[BEGIN Text excerpt]

# Why can't I play Bespelled?



## redzinzky (Apr 15, 2003)

I recently found the new Bespelled game on MSN gaming zone while at my boyfriends house. I have also played at work during breaks. I really like the game, problem is for some reason I cannot get it to load on my computer at home. I have noticed other people having similar problems, how do you fix it??? The game goes to the loading screen and then never loads. HELP!!!!


----------



## TruSake (Apr 16, 2003)

The game uses ActiveX, it might be preventing you to play it
try this for size
On the web page go to Tools > Internet Tools > Security (tab)
make sure Internet is highlighted and press Custom Level
The One that says "Initialized and script ActiveX controls not marked as safe"
says Enable
that should enable ActiveX

If not then update Microsoft Virtual Machine (VM) at
http://windowsupdate.microsoft.com/
from there look for the latest VM and install it in

Try it


----------



## Eseous (Apr 20, 2003)

I dont have a warranty anymore but my PS2 is 30001 which is a very old version of it.... Obviously. I was wondering i have opened my PS2 to fix the lens and I am a big gameshark fan.......... Can i still send it in to get it fixed??? For free? Besides Shipping and handling


----------



## jjoanie11 (Jun 8, 2003)

Just go to Yahoo games. They have the same game only the name of it is Bookworm. I had the same problem with Bespelled, and I tried all the computer tweaking. Usually, if a game doesn't load or work on MSN, it will be on Yahoo, and it will work.

Good luck,
joanie


----------



## seidnerm (Feb 11, 2004)

I can run almost any other online game in MSN's Zone but not BESPELLED. After checking different support pages, I found out that you cannot play this game online if you are using SUN JAVA! You must be using MS Java to run this game.


----------

[END Text excerpt]
[BEGIN Information provided]

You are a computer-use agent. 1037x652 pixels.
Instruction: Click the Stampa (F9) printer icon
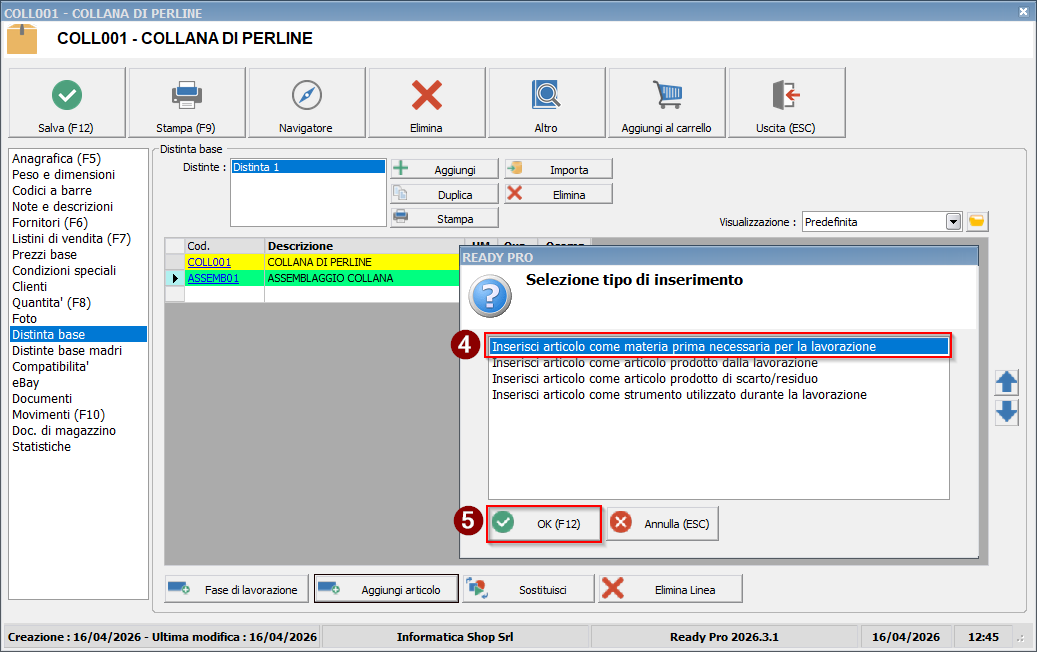pyautogui.click(x=187, y=95)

[END Information provided]

• _Task details_
From the forum thread about Bespelled, write out the passage word for word, starting at "# Why can't" and ending at "never loads. HELP!!!!".

• _Solved problem_
# Why can't I play Bespelled?



## redzinzky (Apr 15, 2003)

I recently found the new Bespelled game on MSN gaming zone while at my boyfriends house. I have also played at work during breaks. I really like the game, problem is for some reason I cannot get it to load on my computer at home. I have noticed other people having similar problems, how do you fix it??? The game goes to the loading screen and then never loads. HELP!!!!